Are all hard technical problems AI problems now?
It may be all over...or just beginning depending on your point of view.
It was a Sunday afternoon. Bored, I decided to head out for a walk. I’d been thinking about hard technical problems in general.
In the past few years, I’ve observed the crazy amount of progress in the field of AI, specifically Deep Learning, mostly brought about due to the invention of the Transformer architecture. Since then, we’ve seen the creation of tools that can communicate with us on a near-human level(and bullshit even better); tools that allow us to predict the weather up to 12 hours ahead; tools that have allowed us to, in essence, solve Protein Folding.
Many of these problems would have been considered intractable just a decade ago.
Think about just how far we’ve come in a relatively short amount of time. The first personal computer was made in the 1970s.
If there isn’t to be another winter brewing, and progress keeps growing at its current rate, who is to say that not all technical problems eventually become AI problems?
You can make a list of a bunch of difficult problems and realize that they are at their core optimization/minimization problems:
Climate Change? The reduction of CO2 and other Greenhouse gas emissions in the atmosphere.
Water distribution? Mostly a routing, capital, and infrastructure problem.
Efficient logistics? Same as above. Heck Water distribution is a logistics problem.
Crop Yield optimization? A problem where you basically optimize for the necessary resources that allow a certain crop to grow.
Diplomacy? Ok, this one is social, but AI already seems to be fairly good in this arena too.
Neural Networks (a deep learning architecture) can approximate any continuous function for a specific range of inputs. They can in essence simulate anything with some error being accounted for. Use them in novel ways and we can see world-changing results.
When I got back, I was hit with the realization that we may truly be at the final frontier of technology; that we are at what can only be described as the weirdest point in history from a technological standpoint; perhaps reaching a plateau in Kurtzweil’s technological S curve— the most significant one to date.
The significance of this on the meaning of work has not been lost on me either.
This past year alone has seen an ongoing dispute between various artists and users of Image Generation models primarily waged by artists for fear of being displaced.
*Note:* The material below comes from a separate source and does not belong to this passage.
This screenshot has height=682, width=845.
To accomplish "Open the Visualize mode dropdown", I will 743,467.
While it is framed as a copyright issue it’s still very much a wage issue.
On the other hand, programmers and software engineers mainly welcome the increased capacity of Large Language Models to handle the drudgery.
For reference, Andrej Karpathy isn’t just anyone. He was the former director of AI at Tesla, is currently working at OpenAI, and is probably one of the best AI educators ever.
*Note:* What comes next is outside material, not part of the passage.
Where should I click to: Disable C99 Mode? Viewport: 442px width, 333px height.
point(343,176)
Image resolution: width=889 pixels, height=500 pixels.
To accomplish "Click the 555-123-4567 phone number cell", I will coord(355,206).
This difference in perspective isn’t due to how boring the respective jobs may be as much as their scope and the tasks therein.
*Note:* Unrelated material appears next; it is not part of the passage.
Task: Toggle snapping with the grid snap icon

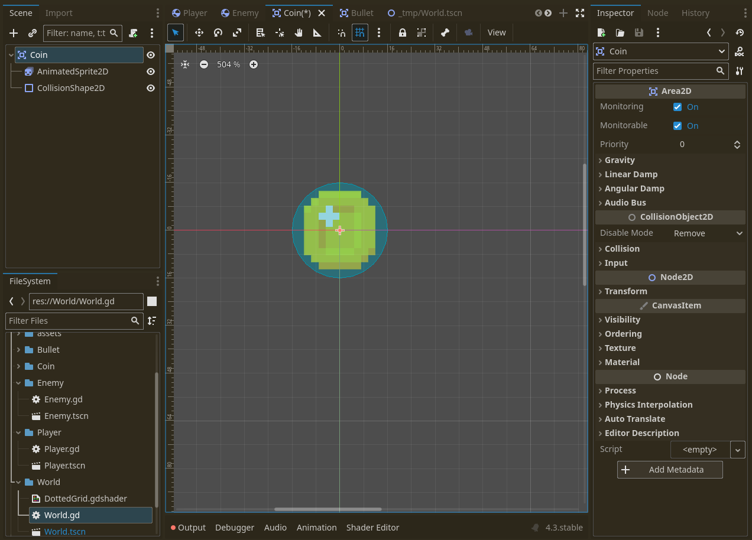Action: (360, 32)
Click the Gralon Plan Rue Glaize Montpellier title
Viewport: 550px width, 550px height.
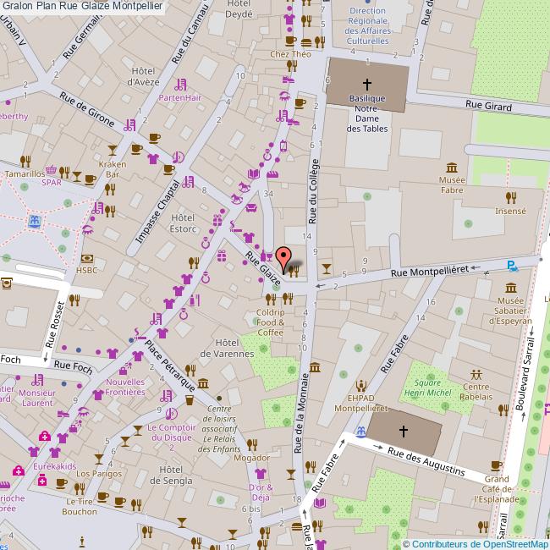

Most programmers aren’t “just” programming. They are thinking about integrating code into a wider project. The product isn’t the code itself but much more so how it fits a wider context. Sometimes this context is in the solution of say a Physics problem or the creation of video games. There’s always more to programming than just “programming”. A lot of the artists concerned with the rise of AI in their profession weren’t animators for example, but much more so the sort that work online as freelancers and survive on commissions. As such the painting or drawing for them was the product.
It doesn’t make their pleas any less valid but the tide rising is quite probably unstoppable.
Currently, AI models have progressed so far as to handle the sort of tasks that there is a low demand for but require a really specific set of skills and are constrained to digital environments. These models will continue to make progress in these environments and the world of bits at large. It will take a lot of time for us to see headway in physical environments due to the hardware inflexibility of machinery; moravec’s paradox at play again.
It also became apparent to me that said race for strong AI may be for all intents and purposes, zero-sum; a zero-sum pursuit of work and meaning; a zero-sum pursuit of resources and capital; a zero-sum pursuit perhaps for the dictation of the future of human civilization as we know it. There is very little incentive for those who aspire to create a coherent general-purpose model to show the world how they did so. And even if that were the case, very few quite honestly would have an interest therein unless such a powerful tool was wrapped up in a pretty UI.
That last part is still up for debate and maybe I was being a bit too hyperbolic.
That said, all technology is a force for centralization and there isn’t a more centralizing force than a piece of technology whose main task is to do it all.
I know it all sounds grim, and it could be… but I can’t help but be excited.
Growing up, I’d always dreamt of building or having a horde of a bunch of tiny flexible machines that allowed me to build whatever it was that I wanted to. In a sense, certain AI models as are and will undoubtedly continue to be will allow people to actually realize the ideas they wanted to bring all along, while not having to deal with the thousand tiny things that cause a loss of motivation before achieving the main thing.
It’s automation on steroids.
For all the ways this could go wrong, there are some ways this could go right, and I can’t help but look optimistically at those possibilities. Whatever the case may be, this next decade is going to be really interesting. We’ve hit escape velocity and there’s no going back.